>>>
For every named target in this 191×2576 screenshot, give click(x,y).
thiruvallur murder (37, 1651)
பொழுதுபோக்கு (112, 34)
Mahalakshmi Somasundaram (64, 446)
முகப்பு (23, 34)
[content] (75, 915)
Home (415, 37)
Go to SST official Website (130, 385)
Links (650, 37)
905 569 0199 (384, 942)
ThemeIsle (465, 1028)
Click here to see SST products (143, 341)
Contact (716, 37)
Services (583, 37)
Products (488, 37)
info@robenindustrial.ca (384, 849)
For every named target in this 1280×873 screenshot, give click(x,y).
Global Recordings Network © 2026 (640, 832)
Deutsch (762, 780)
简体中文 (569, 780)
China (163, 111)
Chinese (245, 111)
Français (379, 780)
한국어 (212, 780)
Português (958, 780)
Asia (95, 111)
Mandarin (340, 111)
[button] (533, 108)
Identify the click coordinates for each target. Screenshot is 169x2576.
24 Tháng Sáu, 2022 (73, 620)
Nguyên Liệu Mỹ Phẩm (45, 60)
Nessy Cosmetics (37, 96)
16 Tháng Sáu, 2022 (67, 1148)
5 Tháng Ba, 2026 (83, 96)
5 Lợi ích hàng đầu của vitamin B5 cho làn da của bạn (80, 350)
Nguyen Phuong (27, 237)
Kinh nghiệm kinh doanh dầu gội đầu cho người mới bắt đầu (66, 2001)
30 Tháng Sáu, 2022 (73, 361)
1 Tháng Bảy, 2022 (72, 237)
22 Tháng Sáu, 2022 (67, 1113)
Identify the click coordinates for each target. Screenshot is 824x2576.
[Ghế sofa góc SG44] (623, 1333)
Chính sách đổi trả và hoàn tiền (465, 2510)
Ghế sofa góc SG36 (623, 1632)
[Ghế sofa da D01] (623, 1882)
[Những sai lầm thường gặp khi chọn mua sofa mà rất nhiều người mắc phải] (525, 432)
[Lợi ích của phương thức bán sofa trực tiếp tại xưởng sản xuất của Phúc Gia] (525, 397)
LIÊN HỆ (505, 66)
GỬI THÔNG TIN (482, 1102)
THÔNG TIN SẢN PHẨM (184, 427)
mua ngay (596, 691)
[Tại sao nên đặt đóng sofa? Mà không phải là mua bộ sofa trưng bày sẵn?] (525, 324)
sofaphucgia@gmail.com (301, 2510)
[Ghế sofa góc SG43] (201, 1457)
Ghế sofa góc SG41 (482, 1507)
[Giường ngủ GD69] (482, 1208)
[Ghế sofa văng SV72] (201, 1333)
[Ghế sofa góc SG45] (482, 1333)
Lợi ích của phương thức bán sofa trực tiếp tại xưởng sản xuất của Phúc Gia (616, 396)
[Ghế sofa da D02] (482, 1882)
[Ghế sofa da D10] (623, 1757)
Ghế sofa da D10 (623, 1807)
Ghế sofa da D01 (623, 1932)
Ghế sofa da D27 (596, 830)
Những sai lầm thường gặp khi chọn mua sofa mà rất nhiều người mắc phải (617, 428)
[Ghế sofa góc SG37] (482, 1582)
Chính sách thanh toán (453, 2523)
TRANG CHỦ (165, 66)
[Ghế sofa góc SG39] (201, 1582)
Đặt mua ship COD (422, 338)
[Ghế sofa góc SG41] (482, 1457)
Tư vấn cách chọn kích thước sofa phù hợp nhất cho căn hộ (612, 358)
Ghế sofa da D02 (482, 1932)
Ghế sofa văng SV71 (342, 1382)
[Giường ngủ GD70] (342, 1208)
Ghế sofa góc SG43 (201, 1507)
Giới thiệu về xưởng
<<<
» Exercise objective: Scan the lines above for the word "văng". Return each one that has it.

» Completed exercise:
[Ghế sofa văng SV72] (201, 1333)
Ghế sofa văng SV71 (342, 1382)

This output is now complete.